A MIDDLE FINGER TO MAINSTREAM WELLNESS
HEY, I’M SARAH AKA ONE SALTY B*TCH
WIFE. MUM. COUNSELLOR. FORMER CORPORATE RAT. RECOVERING OVERACHIEVER. UNHINGED BATH QUEEN. FOUNDER OF SALTY VIBES
I’ve squeezed out three humans, been married to a wildly talented artist since 2007 and spent a good chunk of my adult life hustling for validation in the corporate world while secretly Googling "how to feel less dead inside.“
Despite being balls-deep in the wellness industry boom, I couldn’t help but notice: everyone’s obsessed with ‘self-care’. Yet somehow still ugly crying in their car? And I realised... no amount of gua sha or celery juice is going to help if we can’t say out loud that we’re not okay.
I wanted to make something that gave people permission to feel like sh*t and embrace the fuckery. So I quit my corporate job and decided to take matters into my own hands (with a few meltdowns along the way).
And so Salty Vibes was born: a world of muscle-melting magnesium flakes, soul-soothing essential oils and cheeky AF gifts for the legends in your life.
WHY I DO THIS SH*T
Because the world doesn’t need more wishy washy wellness advice or matcha lattes. It needs honesty. Some lols. Genuine goodness.

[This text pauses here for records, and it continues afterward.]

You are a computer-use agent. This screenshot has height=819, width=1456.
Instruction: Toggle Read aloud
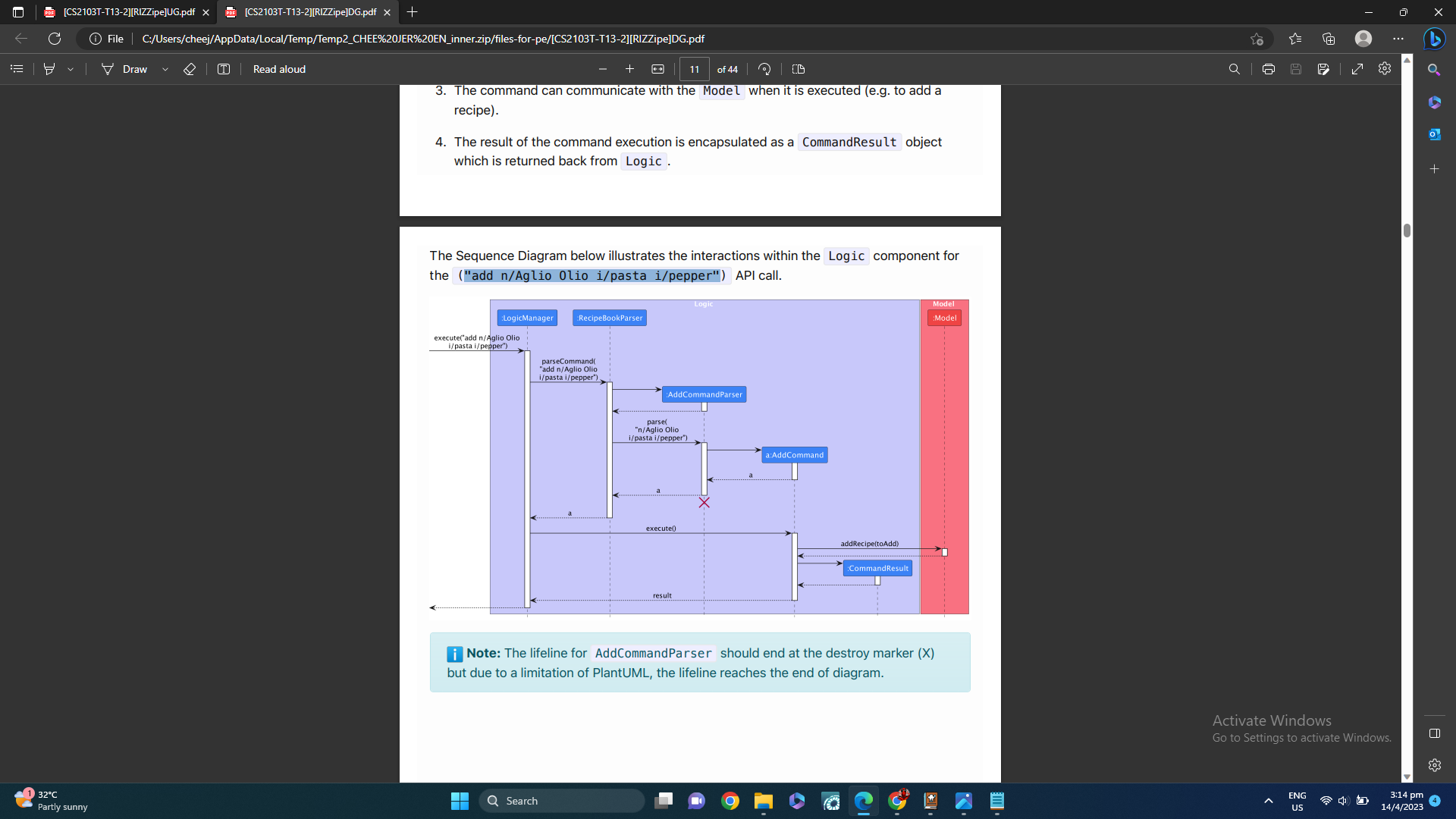coord(279,69)
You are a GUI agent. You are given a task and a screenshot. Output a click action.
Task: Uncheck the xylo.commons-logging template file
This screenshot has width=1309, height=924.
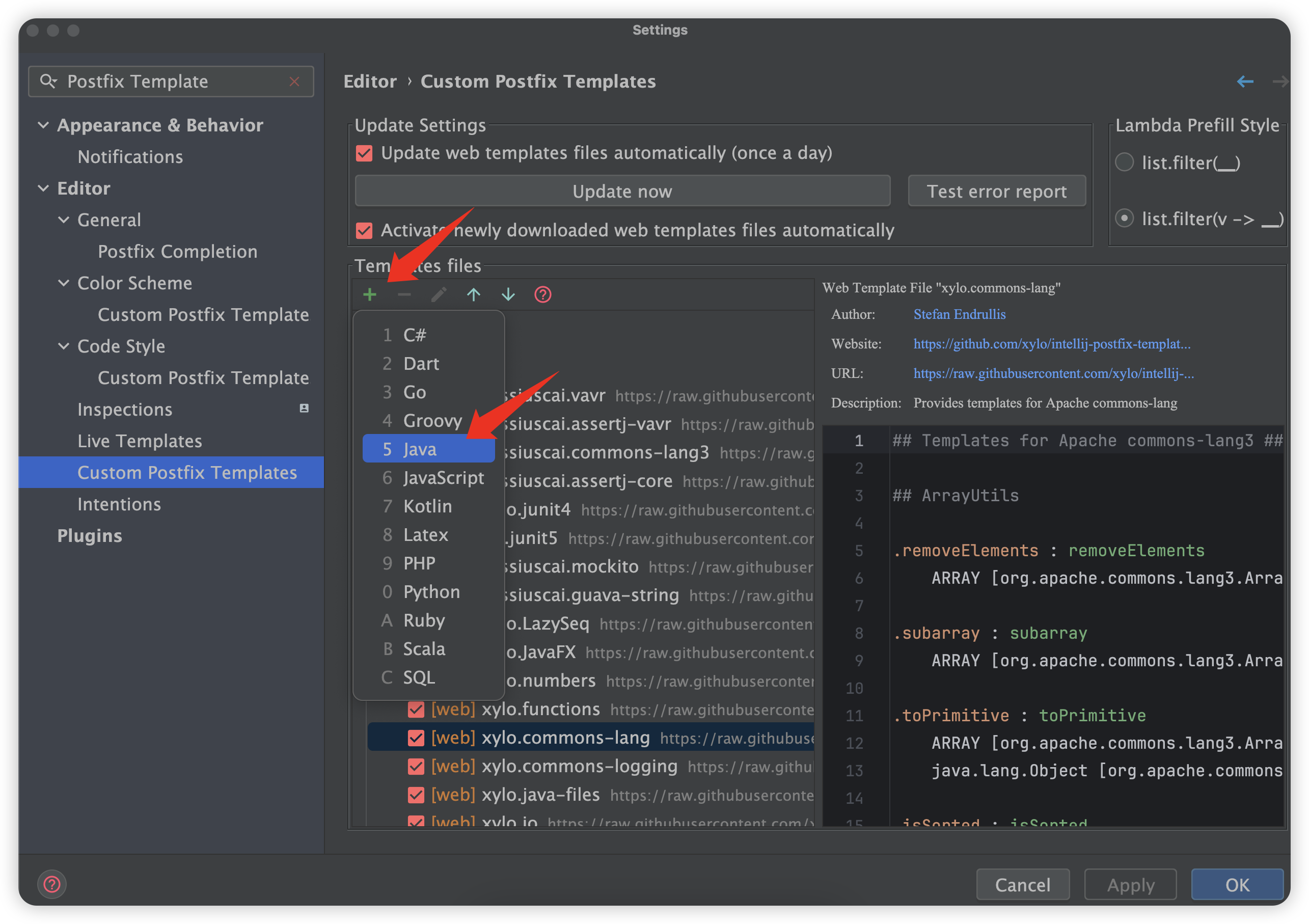pos(416,767)
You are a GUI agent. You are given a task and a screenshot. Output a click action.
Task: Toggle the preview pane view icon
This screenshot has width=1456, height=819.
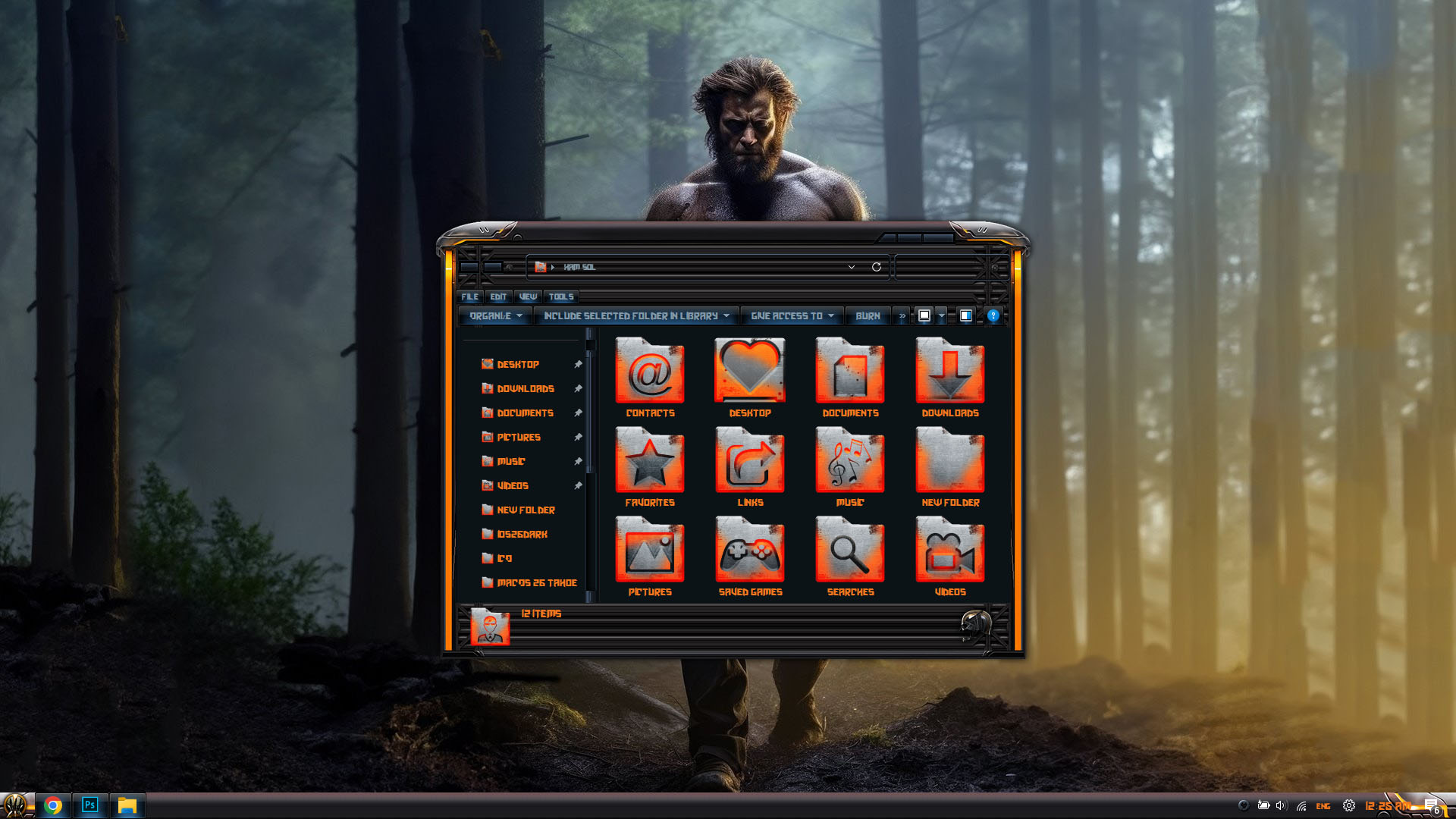click(966, 315)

And non-cringey products that let you prioritise yourself and nourish your nervous system (with a side of swearing).
If Salty Vibes gives you a chuckle, a moment of stillness or even just the guts to say, “today was cooked and I need to soak and roll these f*cks away”, then I’ve done my job.
Remember, YOU f*cking rock.
Don’t let anyone tell you otherwise.